• [Exercise instructions]:
1. Answer these questions using the passage about the old barn:
(a) What temperature was it yesterday afternoon?
(b) In which park is the barn located?
(c) What did the writer make instead of backing into the ski track?
2. Extend the passage about photographing the old barn, picking up right after its final sentence.

• [Selected passage]:
It was a balmy 35F yesterday afternoon which made me want to get out and take some pictures! I decided to go see an old friend that I hadn’t seen in almost 3 years, a barn on the Lake Elmo Park Reserve. The first image I took of this old beauty is still one of my best, in my opinion, and it was one of my first works with HDR – see it here. The years haven’t changed the old barn much, but the surroundings were a bit different than when we last met. Now, there’s snow on the ground and the park’s lighted ski trails run right up next to it.

Being that my feet were once again dressed in sneakers, I decided to just follow the ski trail down to the back side of the barn rather than tromp around in the front. Glad I did! In my previous trip, the backside of the barn escaped me – shame. I liked the back so much, I wanted to grab a pic of it, but with my crop-sensored D-SLR, that meant backing up into the ski track on the trail, which I didn’t feel comfortable doing. Didn’t want any angry skiers, I hear they can be violent with those poles! Instead, I decided to make a pano of the barn just for fun. An HDR pano to boot!

• [Excerpted data]:

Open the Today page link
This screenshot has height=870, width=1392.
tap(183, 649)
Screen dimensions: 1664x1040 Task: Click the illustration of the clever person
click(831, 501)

• [Responses per task]:
1.
(a) 35F
(b) Lake Elmo Park Reserve
(c) An HDR panorama of the barn

2.
And it was fun, too, both in taking the brackets and processing them. I knew there would be some distortion due to how panoramas are processed, but I was surprised when the pano was finished that it wasn’t near as dramatic as expected. Even with the distortion and some other small flaws in the HDR processing, you still get the feel for the barn and its surroundings, which was the intent. Success!

Here’s the process: Aperture Priority at f14 with the Magic Lantern set to grab 5 brackets with each press of the button. Took 6 sets starting at the center and moving each direction to capture the entire scene (I went a bit further to camera right than left). Processed the first set of brackets through Photomatix, then used the same settings to process the other 5. Imported back into Aperture, then exported as PSD to Photoshop Elements for the Photomerge Pano. Cropped to taste then the normal editing process with Aperture, Perfect Effects and Focal Point.

It’s not a work of art by any means, but it sure was fun, and I like fun!


  1. Erin Duke January 8, 2013 at 7:42 AM #

    This is awesome, Jim! I love the near-perfect symmetry and the bands of color as you move down the image. Fantastic! :)

    • Jim January 8, 2013 at 7:59 AM #

      Thanks Erin! Glad you like it!

  2. Chris Nitz January 8, 2013 at 7:54 AM #

    I tried to channel you while I was driving, but my inner Denham Barn Master was weak. Clearly I need more training…and more photos to copy ;)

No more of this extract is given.